• [Supplied material]
········

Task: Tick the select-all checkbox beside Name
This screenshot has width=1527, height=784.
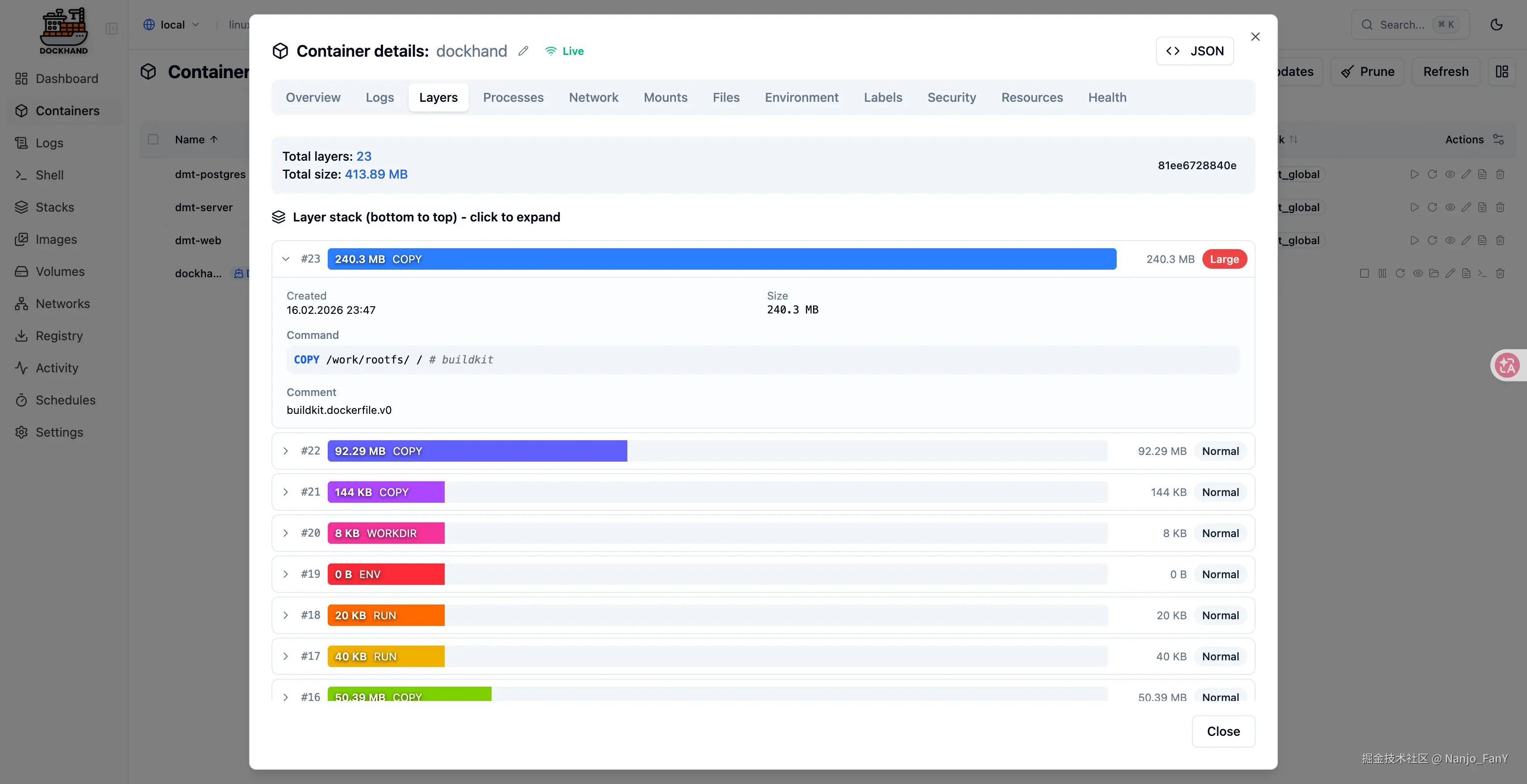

········

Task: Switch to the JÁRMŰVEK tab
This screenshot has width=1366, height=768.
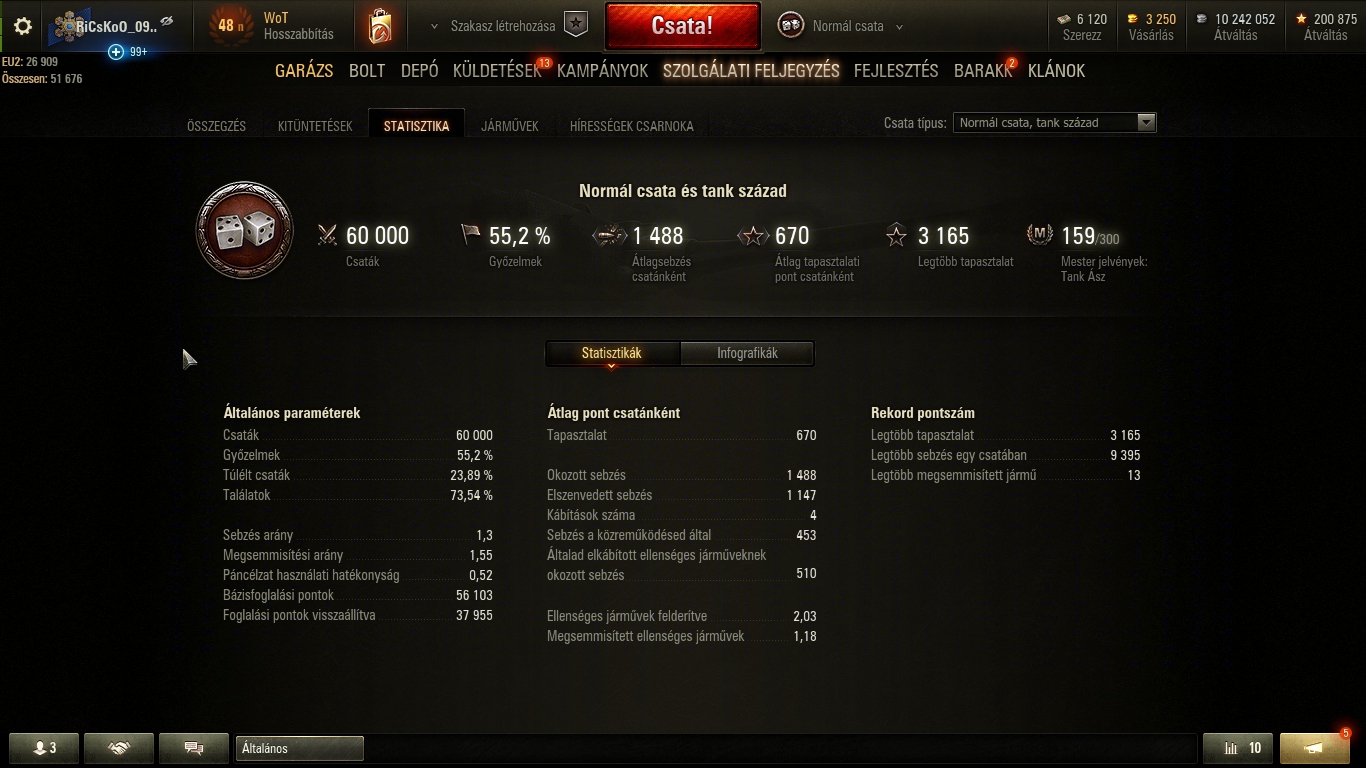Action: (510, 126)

········

• [Short task]
Reproduce the lines of the material from the one containing "Task: Switch to the JÁRMŰVEK tab" through the one containing "Action: (510, 126)", with both of those lines included. Leave out the pictures.

• [Answer to this exercise]
Task: Switch to the JÁRMŰVEK tab
This screenshot has width=1366, height=768.
Action: (510, 126)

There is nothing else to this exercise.